Comment: (Kathleen M.) - This will necessitate buy-in from law enforcement.
A: (Lorrie J.) - that is exactly what I am saying.
Q: Will the Toolkit provided to the RAC have information on the Program 590 agencies, PSAPs, and 988 LCCs?
A: (Lorrie J.) - Yes, maps were provided early on to all RAC co-chairs.
Q: (Chris H.) - Is DMH going to work to get resources for those regions that do not have resources? Am I the only one who remembers the conversation about the 5-year plan?
A: (Lorrie J.) - We agree that to grow system change it will take time. We continue to monitor the 590 programs; we want to build out the continuum; encourage other models to come from the planning of the regions.
Q: (Chris H.) - Launch is different from full implementation. Is DMH going to help regions develop more resources?

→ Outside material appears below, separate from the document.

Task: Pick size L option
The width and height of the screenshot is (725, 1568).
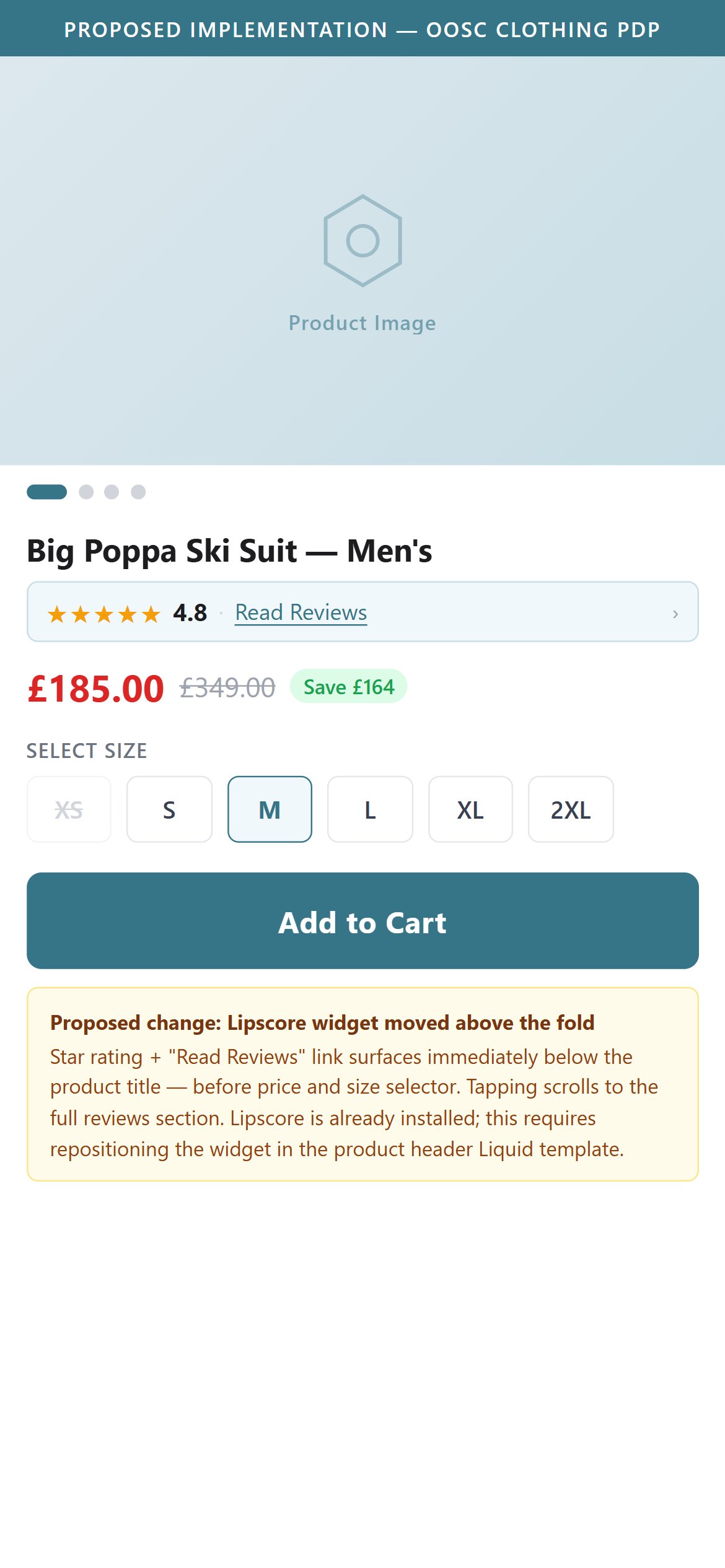Action: pos(370,809)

Comment: (Lee Ann Reinert.) - Something in this discussion is being conflated. SAMSHA believes that it will take 5 years to meet the full pillars of implementation. By the end of 2023, 90% of all calls to 988 are to be answered; by the end of 2025, 80% of individuals living in the state will have access to mobile crisis response services; and by 2027, 80% of the state will have access to crisis stabilization centers.
All states are doing an analysis of what resources they have available, and all states are starting at different points. These are the 5-year goals of SAMSHA.

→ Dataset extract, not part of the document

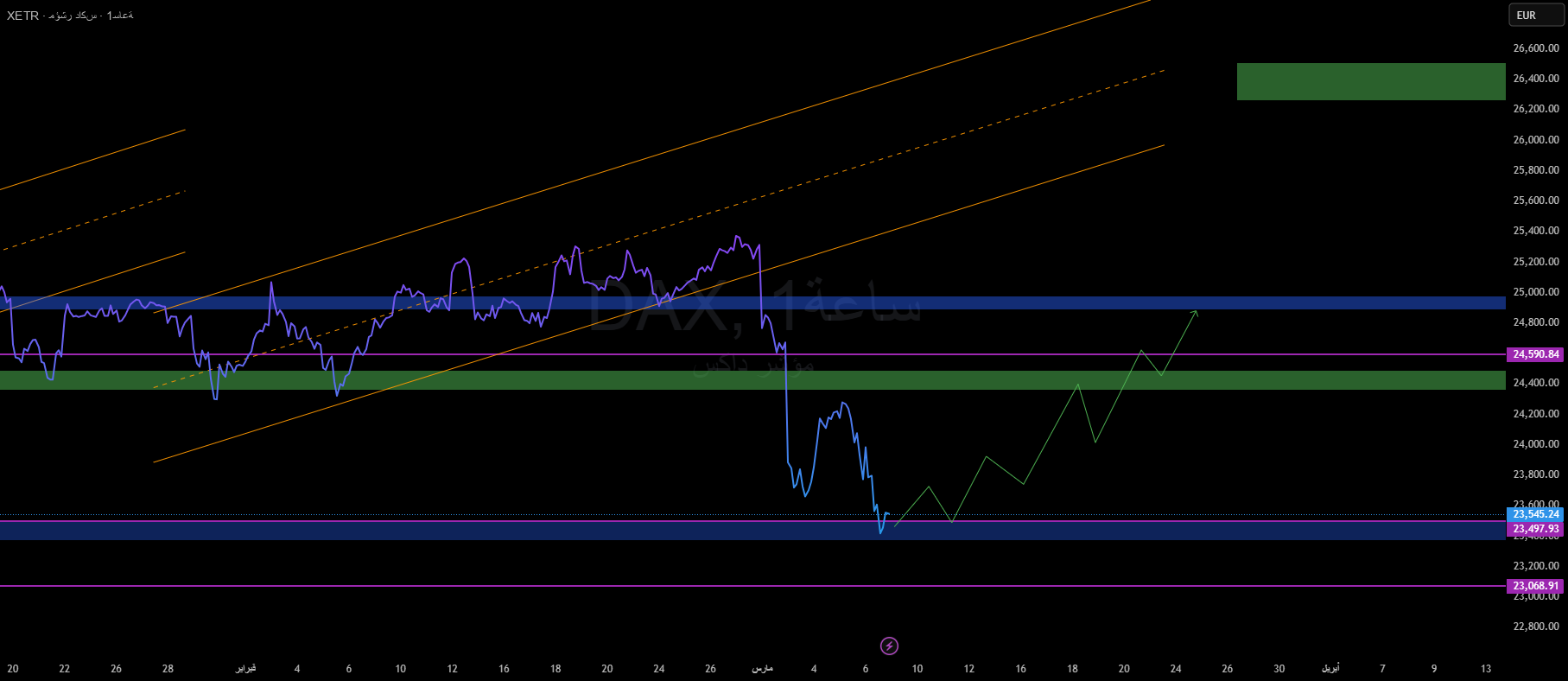Click the 23,497.93 purple price label

coord(1535,529)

Q: (Chris H.) -Thanks for the clarification. Is DMH going to assist to build out resources in regions where they do not exist?
A: (Lee Ann R.) - That is what the 590 dollars are doing. But it is not an even playing field across the state. This is going to take time. Not all regions are going to do so at the same pace, because they are starting at different places.

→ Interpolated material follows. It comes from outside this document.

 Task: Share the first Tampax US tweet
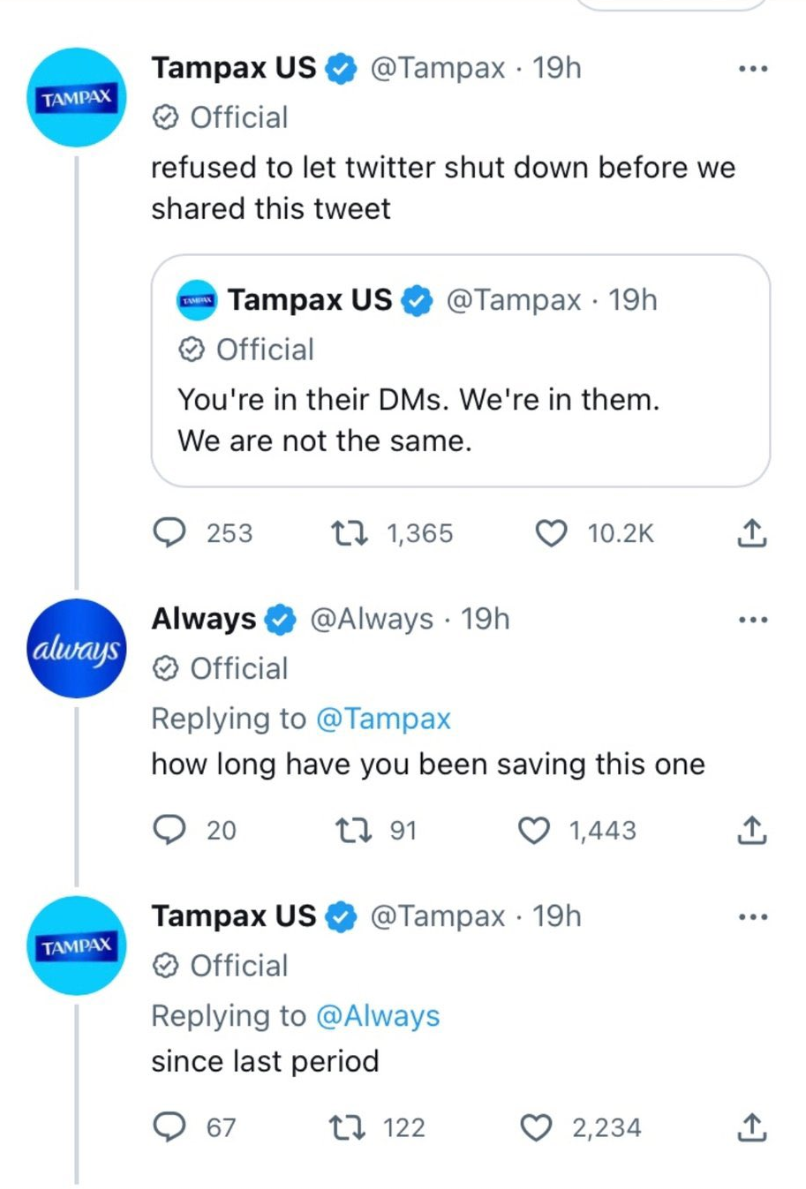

- Landscape Analysis: of local BH/LE/EMS models (Lorrie J.)
- Purpose of the Toolkit
- To provide a standard methodology to conduct the survey.
- To organize the information so that within the region know what alternative resources exist.
- Still flushing out the method.
- Will pilot the Toolkit next week.
- Finalize results by March 24th.
- Information to go back to the RACs for local planning.
- UIC crisis hub will develop a statewide inventory.
Q: (Chris H.) - How are the crisis centers factored in the planning processes for the regions?
A: (Lee Ann R.) - Are you talking about 988 LCCs (sometimes referred to as crisis centers) or are you talking about Crisis Stabilization Units (CSU)? CSU are part of SAMHSA's 3 pillars. Illinois does not have them, yet. We cannot plan for the future because they need to be built. There will be discussions to inform what currently exist. DMH does acknowledge what needs to be developed. There may be a need in the future, but funding cannot be discussed as it violates contractual rules/requirements under GOTA. SAMSHA knows that building CSUs are expensive and that will take time.
Q: (Chris H.) - This is confusing since it offers another piece to the puzzle. Why it is not being done?
A: (Lee Ann R.) - There is no way to create all that is needed for a robust crisis system within the time frame of CESSA (July 1).
Public Comment:
Zach G. - SAC should take on responsibility of advising RACs on possible funding opportunities to assist with expanding resources. Also, inform how private insurances, Medicaid and Medicare can cover costs.
Regarding police training, all officers in McLean County are CIT trained. The 40 hours of training is negligible - it assumes an overreliance on what these officers know and how to apply.
Matt F. - How will data collection be done and what kind of data is needed and can the Cook County Sheriff's office assist?
Cindy B-B adjourned the meeting at 3:32 p.m.